● **Travail demandé**
Reprenez le compte rendu du débat sur la suppression de l'article 60 et le financement de l'AFLD à la suite de sa dernière phrase.

● **Article**

* * *

C’est pourquoi le Gouvernement a décidé de renoncer à la mesure fiscale qu’il avait envisagée et de déposer un amendement de suppression de l’article 60. Les moyens tirés de la majoration de la taxe, évalués à 4 millions d’euros, devaient être affectés à l’Agence française de lutte contre le dopage, l’AFLD. En 2010, celle-ci sera donc intégralement financée par le budget du ministère de la santé et des sports, comme c’était le cas depuis sa création.
Le détail des mesures permettant de dégager ce financement supplémentaire pour l’AFLD sera arrêté prochainement. Je peux d’ors et déjà vous dire que l’une des solutions envisageables consiste à mobiliser, comme certains sénateurs l’ont proposé, une partie des ressources rendues disponibles par la suppression du DIC, qui s’élèvent à 26 millions d’euros.
M. le président. Quel est l’avis de la commission ?
M. Michel Sergent, rapporteur spécial. Madame la secrétaire d'État, vous nous indiquez que les choses ont changé entre l’élaboration du budget et le moment où nous l’examinons et que, le DIC ayant été supprimé, il ne serait pas opportun de trop « charger la barque » des clubs sportifs professionnels.
Mon inquiétude était double : elle concernait, d’une part, l’AFLD, mais vous venez de nous rassurer, d’autre part, le CNDS, mais vous avez dit tout à l’heure qu’un fonds de roulement de 56 millions d’euros était encore disponible.
Compte tenu de ces éléments, nous sommes favorables à cet amendement.
M. le président. La parole est à M. Pierre Martin, pour explication de vote.
M. Pierre Martin. Madame la secrétaire d'État, vous n’avez pas voulu, après l’épisode du DIC, ajouter une nouvelle mesure pénalisante pour le sport professionnel, et je me réjouis du dépôt de cet amendement.
Je tiens à rappeler que, dans le sport professionnel, il n’y a pas que le football : il y a bien d’autres sports.
Il est vrai que 4 millions d’euros étaient nécessaires au fonctionnement de l’AFLD. Vu que la mesure ne devait être effective qu’à partir du mois de juillet, il manquait 2 millions d’euros. Vous venez, me semble-t-il, de donner des précisions, et j’aimerais être sûr de votre engagement sur ces 4 millions d’euros manquants, ce qui me permettrait de renoncer à l’amendement que j’ai moi-même déposé à l’article 60. (Mme la secrétaire d'État opine.)
M. le président. En conséquence, l’article 60 est supprimé et les amendements nos°II-169, II-27, II-223 n'ont plus d'objet.

* * *

● **Entrées de données**
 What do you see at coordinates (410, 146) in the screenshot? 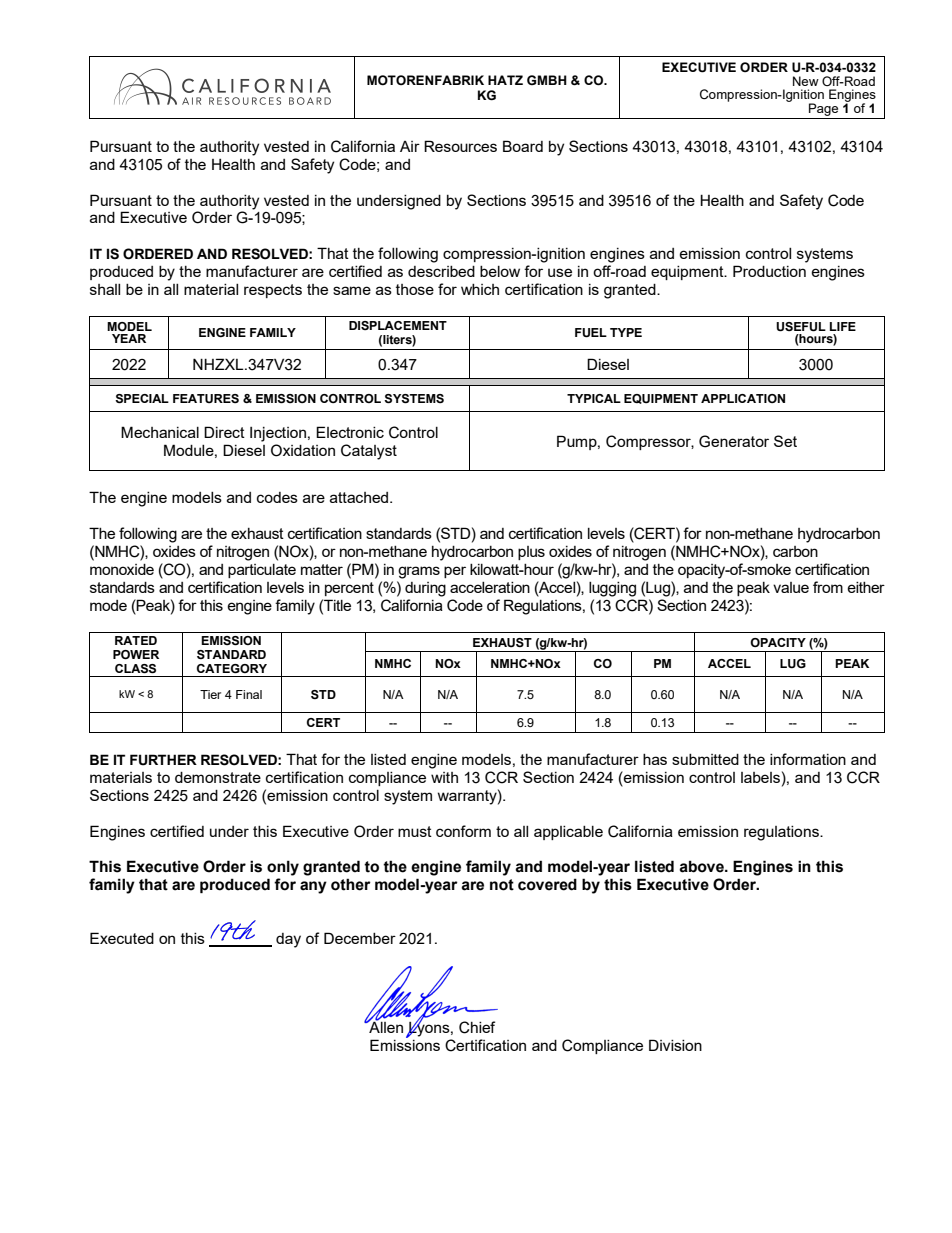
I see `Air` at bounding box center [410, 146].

* * *

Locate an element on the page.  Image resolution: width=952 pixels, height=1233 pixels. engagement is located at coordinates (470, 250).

* * *

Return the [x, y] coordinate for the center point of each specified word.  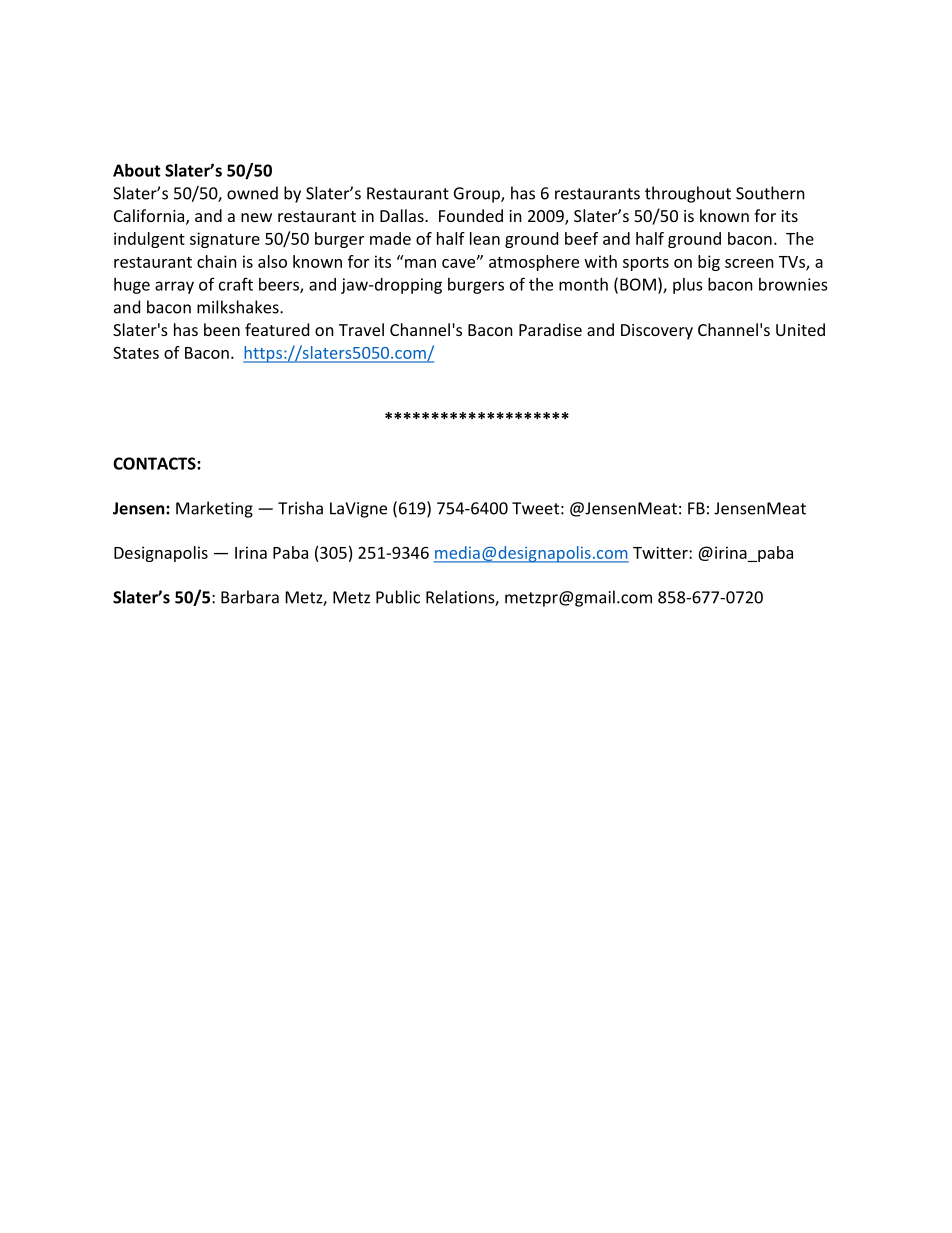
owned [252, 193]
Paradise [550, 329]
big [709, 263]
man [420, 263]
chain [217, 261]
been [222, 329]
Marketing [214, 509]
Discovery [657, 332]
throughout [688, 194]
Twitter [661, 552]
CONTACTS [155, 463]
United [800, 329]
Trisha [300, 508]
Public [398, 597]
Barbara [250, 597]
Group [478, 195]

* * *

● **Résultat produit**
L'amendement n° II-169, présenté par M. Voguet, Mme Gonthier-Maurin et MM. Ralite et Renar, était ainsi libellé :
I. - Alinéa 1
Rédiger ainsi cet alinéa :
I. - Au sixième alinéa de l'article 302 bis ZE du code général des impôts, le pourcentage : « 5 % » est remplacé par le pourcentage : « 10 % ».
II. - Pour compenser la perte de recettes résultant du I ci-dessus, compléter cet article par un paragraphe ainsi rédigé :
... - La perte de recettes résultant pour l'État du présent article est compensée, à due concurrence, par la création d'une taxe additionnelle aux droits prévus aux articles 575 et 575 A du code général des impôts.
L'amendement n° II-27, présenté par M. Sergent, au nom de la commission des finances, était ainsi libellé :
Alinéa 1
Rédiger ainsi cet alinéa :
I. - Le sixième alinéa de l'article 302 bis ZE du code général des impôts est ainsi rédigé : « Le taux de la contribution est fixé à 5,5 % du montant des encaissements. Pour l'année 2010, ce taux est fixé à 6 % ».
L'amendement n° II-223, présenté par M. Martin, était ainsi libellé :
Alinéa 5
Remplacer cet alinéa par quatre alinéas ainsi rédigés :
IV. - Les dispositions du présent article sont applicables à compter du 1er juillet 2010.
V. - Le III de l'article 53 de la loi n° 2005-1719 du 30 décembre 2005 de finances pour 2006 est ainsi modifié :
1° Le deuxième alinéa est ainsi rédigé :
« Un prélèvement complémentaire de 0,1 % est effectué en 2010 sur les sommes misées sur les jeux exploités en France métropolitaine et dans les départements d'outre-mer par la Française des jeux. Ce prélèvement complémentaire est plafonné à 2 millions d'euros. Son produit est affecté à l'Agence française de lutte contre le dopage. » ;
2° Le dernier alinéa est supprimé.
VI. - Les pertes de recettes résultant pour l'État des deux paragraphes précédents sont compensées, à due concurrence, par la création d'une taxe additionnelle aux droits prévus aux articles 575 et 575 A du code général des impôts.
Article 60 bis
Le 11° du I de l’article 128 de la loi n° 2005-1720 du 30 décembre 2005 de finances rectificative pour 2005 est ainsi rédigé :
« 11° Politique en faveur de la jeunesse ; ». – (Adopté.)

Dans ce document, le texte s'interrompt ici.